Не отрывая глаз от этой картины, он внезапно дернул рукой и бросил бокал через плечо в прохладный темноватый зал. Бокал исчез, затем раздался звон стекла.

– Ты урод, – сказал через несколько секунд чей-то голос, звучавший приглушенно и в то же время невнятно. – Я думал, это тяжелая артиллерия. Чуть не обделался. Ты хочешь, чтобы тут все было в дерьме?… О черт, я еще и порезался… кровь идет.

Последовала еще пауза.

– Ты слышишь?

Затем приглушенный, невнятный голос зазвучал чуть громче:

– У меня кровь идет. Ты хочешь, чтобы тут все было в дерьме и благородной крови?

Раздались скрежет и звяканье, потом настала тишина.

– Ты поганец, – заключил голос.

Молодой человек на балконе отвернулся от притягивавшего его взгляд города и, чуть пошатываясь, направился в гулкий, прохладный зал. Он шагал по тысячелетней мозаике: пол недавно покрыли прозрачной износостойкой пленкой, чтобы защитить крохотные кусочки керамики от разрушения. В центре зала стоял массивный резной банкетный стол, окруженный стульями. Вдоль стен расположились столы поменьше, низкие комоды и высокие буфеты – все массивные, из такого же темного дерева.

Некоторые стены были расписаны выцветшими, но до сих пор впечатляющими фресками, в основном на батальные сюжеты. На других стенах, выкрашенных в белый цвет, висело старое оружие, собранное в некое подобие мандал, – сотни пик, ножей, мечей и щитов, копий и булав, стрел и бол[1]. Щербатые лезвия, расположенные в виде огромных завитков, торчали, словно обломки, оставшиеся после невероятно симметричных взрывов. Ржавеющие стволы многозначительно целились друг в дружку над каминами с заглушенной трубой.

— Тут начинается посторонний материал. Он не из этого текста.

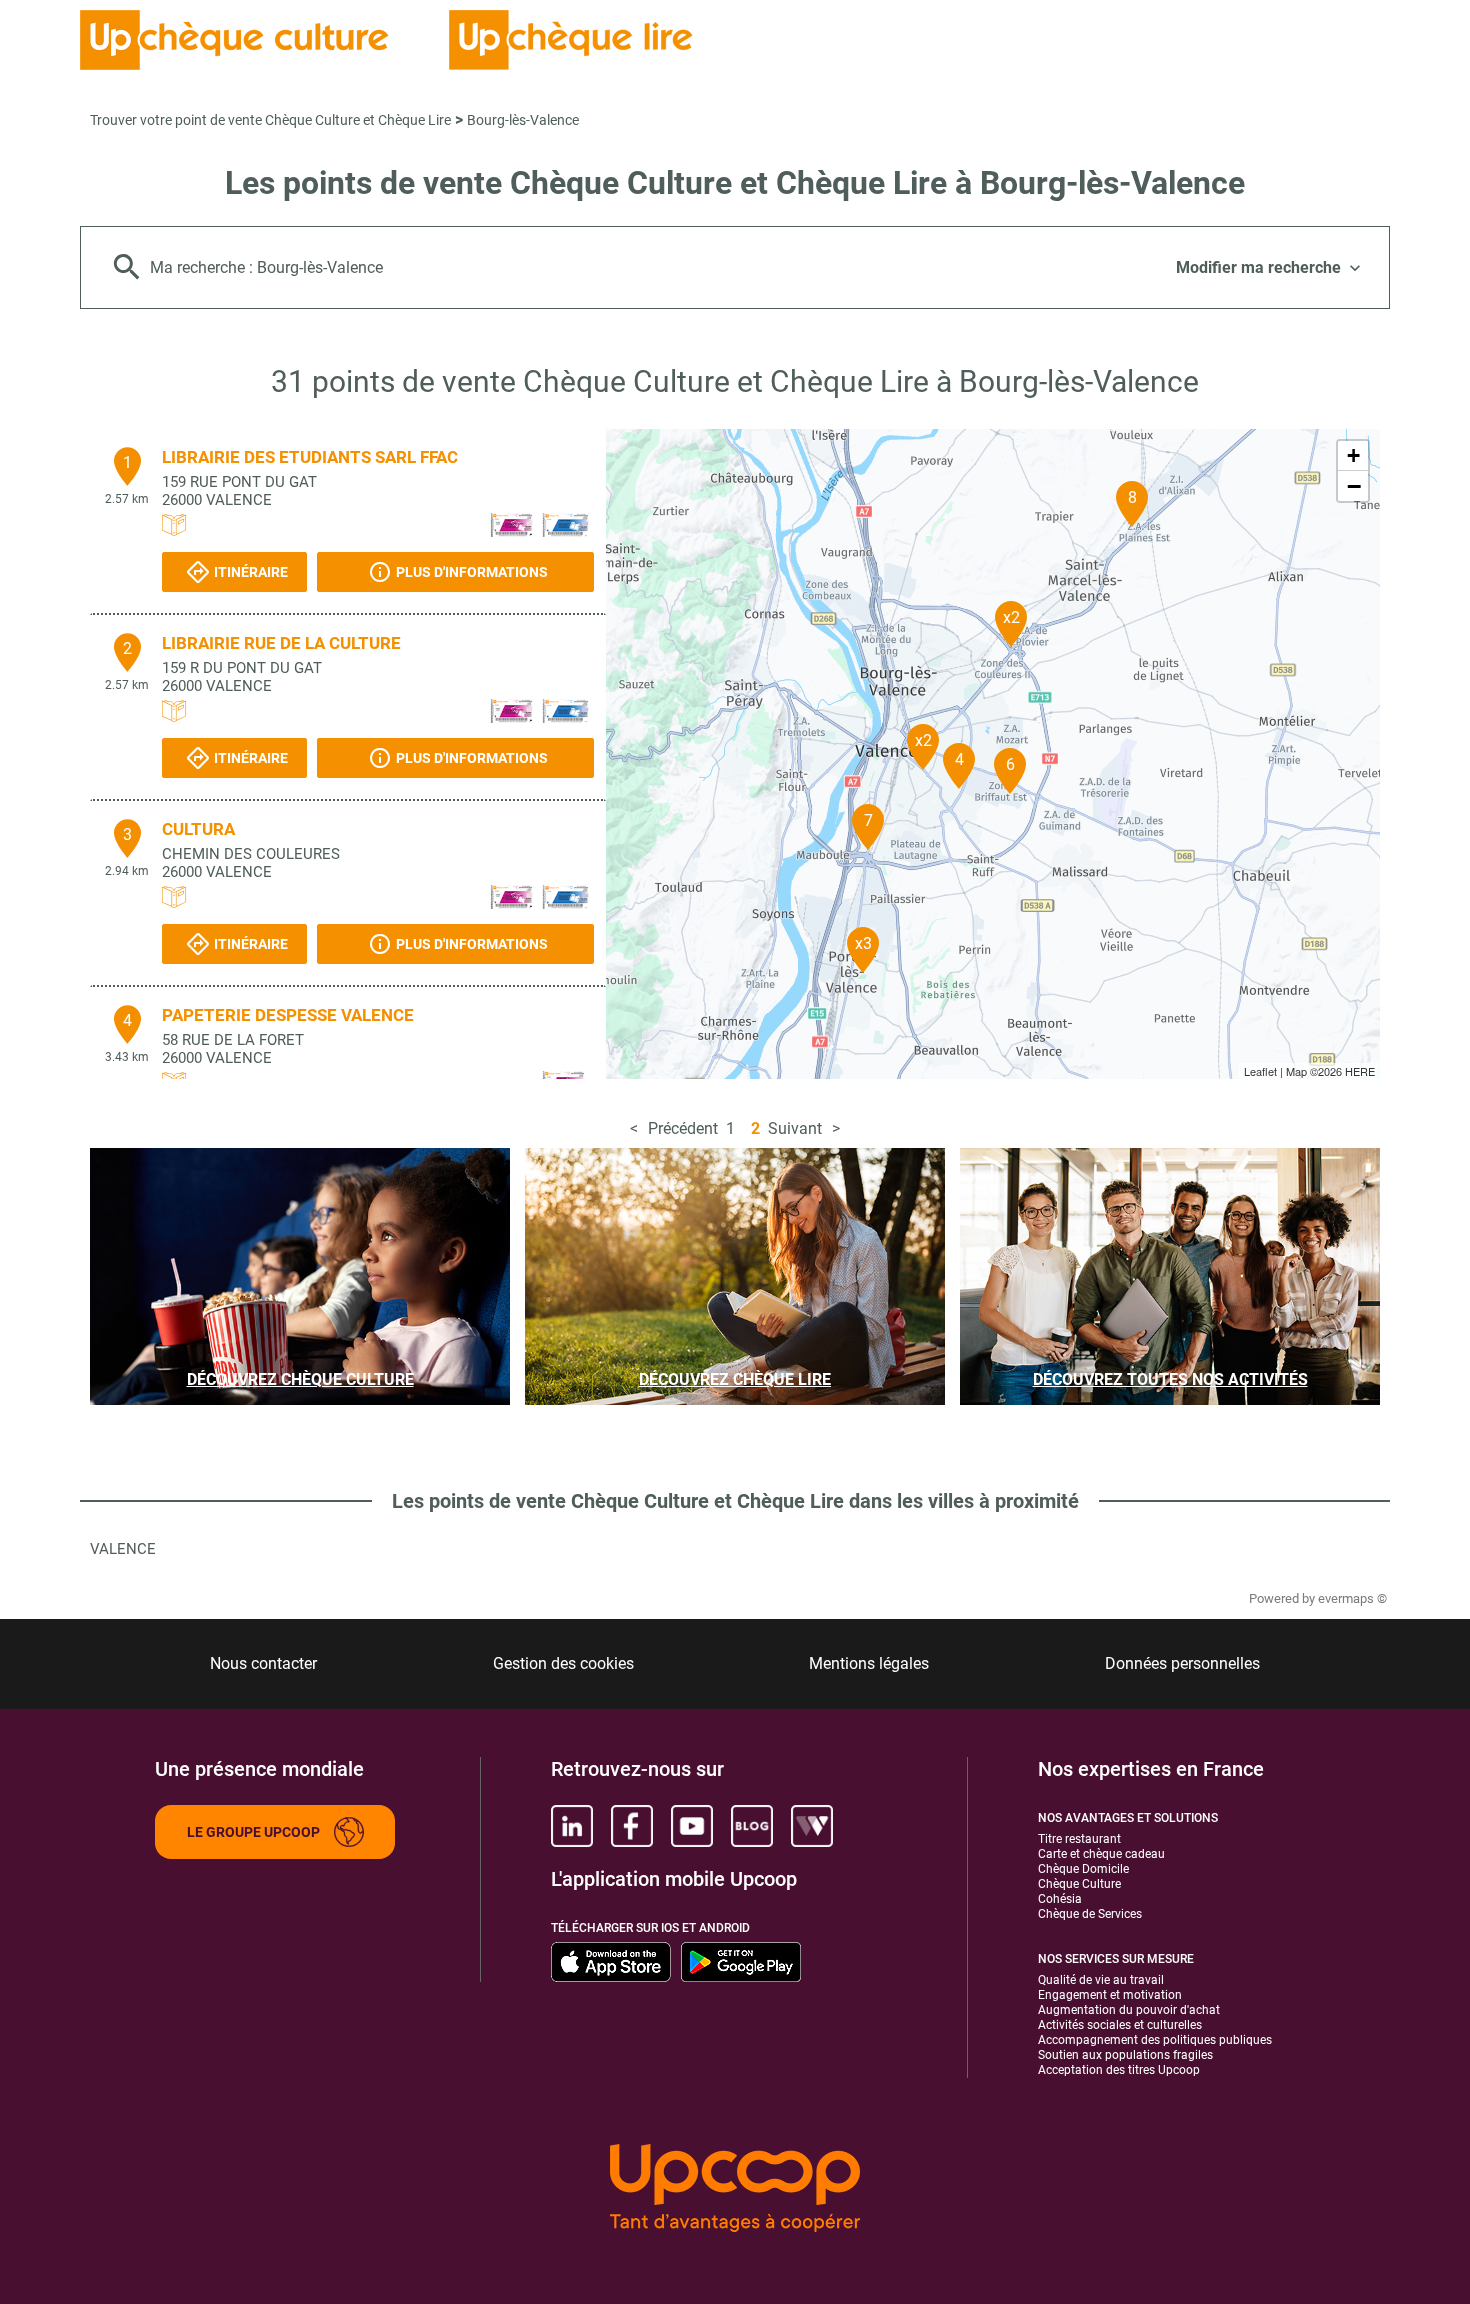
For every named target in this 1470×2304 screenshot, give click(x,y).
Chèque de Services (1090, 1914)
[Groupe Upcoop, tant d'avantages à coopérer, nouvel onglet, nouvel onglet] (735, 2189)
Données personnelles (1182, 1663)
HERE (1360, 1071)
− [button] (1354, 486)
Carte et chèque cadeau (1101, 1854)
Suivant (795, 1128)
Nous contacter (263, 1663)
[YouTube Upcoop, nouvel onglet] (692, 1826)
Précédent (683, 1128)
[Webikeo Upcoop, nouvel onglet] (812, 1826)
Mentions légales (869, 1663)
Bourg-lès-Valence (523, 120)
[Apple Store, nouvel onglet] (611, 1962)
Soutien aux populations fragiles (1125, 2055)
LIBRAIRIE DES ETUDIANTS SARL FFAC (310, 457)
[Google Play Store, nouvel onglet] (741, 1962)
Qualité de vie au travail (1101, 1980)
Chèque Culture (1079, 1884)
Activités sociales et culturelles (1120, 2025)
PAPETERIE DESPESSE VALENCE (288, 1015)
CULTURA (198, 829)
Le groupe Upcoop (253, 1832)
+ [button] (1353, 455)
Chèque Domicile (1083, 1869)
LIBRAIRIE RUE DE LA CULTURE (281, 643)
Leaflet (1260, 1071)
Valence (123, 1549)
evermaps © (1352, 1598)
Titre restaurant (1079, 1839)
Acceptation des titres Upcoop (1119, 2070)
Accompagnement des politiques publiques (1155, 2040)
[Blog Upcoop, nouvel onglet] (752, 1826)
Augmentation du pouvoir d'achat (1129, 2010)
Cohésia (1060, 1899)
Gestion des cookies (563, 1663)
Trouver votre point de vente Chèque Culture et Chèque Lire (270, 120)
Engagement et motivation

На стенах висели одна-две блеклые картины и потрепанные гобелены, но свободного места еще вполне хватало. Косые солнечные лучи падали на мозаичный пол и дерево сквозь цветные стекла в высоких треугольных окнах. Белые каменные стены наверху заканчивались красными пилястрами, которые поддерживали громадные черные балки из дерева. Те перекрывали зал во всю его длину – гигантский навес из прямоугольных пальцев.

Молодой человек пинком перевернул старинный стул и рухнул на него.

– Что еще за благородная кровь? – спросил он, положив одну руку на огромный стол; затем поднял другую руку и провел ею по голове, словно приглаживая густые длинные волосы, хотя и был побрит наголо.